### Exercises to complete
a. Rewrite the paragraph of the bacon-slicing thread that begins "It actually doesn't matter which way you slice it" more briefly, keeping its main facts.
b. Give the bacon-slicing thread again, starting at "## cjbdvm04" and ending at "know, I'm a vet.", and switch "pork belly" to "slab of pork".
c. Resume the bacon-slicing thread from the point where it stops.

### Selected text

# Which direction do you slice your bacon?



## mfreel

Rex's pictures got me thinking.  I've made a lot of bacon and never thought about this.

Is there a proper "grain" to slice the bacon?  Does it matter?

I can't get really long slices using my Cabela's slicer, so I usually trim it.  But now I'm wondering if it even matters.  

Dang it!  Now I have to make another batch to test this out!


----------



## mark66

I look at it this way. If your pork belly is about 8-10 in wide  and 16 to 24 in long. Now how many people would like a 16 in slice of bacon, and how do you fry it?


----------



## foamheart

Left to right, I understand in the east and middle east they go right to left, but they are just backwards.  I understand some even go top to bottom. But me, I do left to right.


----------



## daveomak

Foamheart said:


> Left to right, I understand in the east and middle east they go right to left, but they are just backwards.  I understand some even go top to bottom. But me, I do left to right.




What about back to front, or......   front to back...  then there is inside to outside and....... you get the picture.....  :biggrin:


----------



## mark66

DaveOmak said:


> What about back to front, or...... front to back... then there is inside to outside and....... you get the picture.....


Well, if you turn it inside out so inside would be outside then you can slice it from in to out!


----------



## cjbdvm04

It actually doesn't matter which way you slice it. The muscles contained in the layers of a pork belly are (from outside to inside) the external abdominal obliques, the internal abdominal obliques then the transverse/rectus abdominis. The fibers from each group run in different directions. That's what gives strength to the hold in the abdominal organs. You could slice bacon up down right left or even diagonally and it wouldn't matter. I should know, I'm a vet.

### Input data
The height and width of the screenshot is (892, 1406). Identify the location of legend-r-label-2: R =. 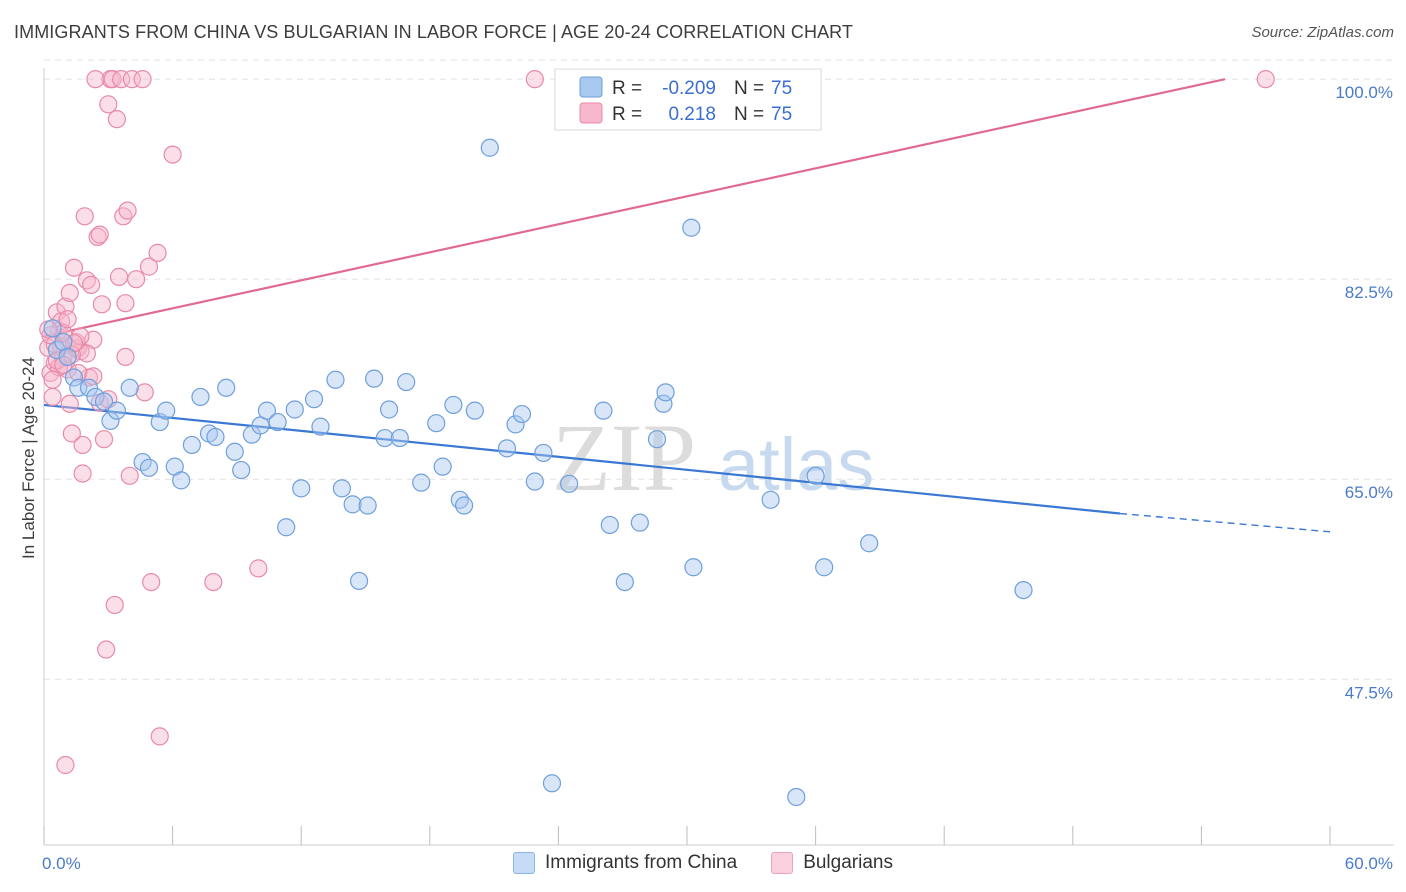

### Per-task outputs
a. The slicing direction doesn't matter. From outside to inside, a pork belly's layers hold the external abdominal obliques, the internal abdominal obliques, and the transverse/rectus abdominis. Each group's fibers run in a different direction, which gives strength to hold in the abdominal organs. Bacon can be sliced up, down, right, left, or diagonally with no difference, according to the writer, who is a vet.

b.
## cjbdvm04

It actually doesn't matter which way you slice it. The muscles contained in the layers of a slab of pork are (from outside to inside) the external abdominal obliques, the internal abdominal obliques then the transverse/rectus abdominis. The fibers from each group run in different directions. That's what gives strength to the hold in the abdominal organs. You could slice bacon up down right left or even diagonally and it wouldn't matter. I should know, I'm a vet.

c.
----------



## Bearcarver

I slice it the way it looks the prettiest (marbled).

I cut my bellies in 3 pieces before I cure & smoke. I also have a slicer with a 7" blade.

My shorter slices fry more evenly in a round pan.

My slices fit nicely in my BLTs. That's all that matters to me.
	

	
	
		
		



		
		
	


	





Bear


----------



## foamheart

Bearcarver said:


> I slice it the way it looks the prettiest (marbled).
> 
> I cut my bellies in 3 pieces before I cure & smoke. I also have a slicer with a 7" blade.
> 
> My shorter slices fry more evenly in a round pan.
> 
> My slices fit nicely in my BLTs. That's all that matters to me.
> 
> 
> 
> 
> 
> 
> 
> 
> 
> 
> 
> 
> 
> 
> 
> 
> 
> 
> 
> 
> Bear


_Miracle Max_: Sonny, true love is the greatest thing, in the world-except for a nice MLT - mutton, lettuce and tomato sandwich, where the mutton is nice and lean and the tomato is ripe
[_smacks his lips_]
_Miracle Max_: they're so perky, I love that.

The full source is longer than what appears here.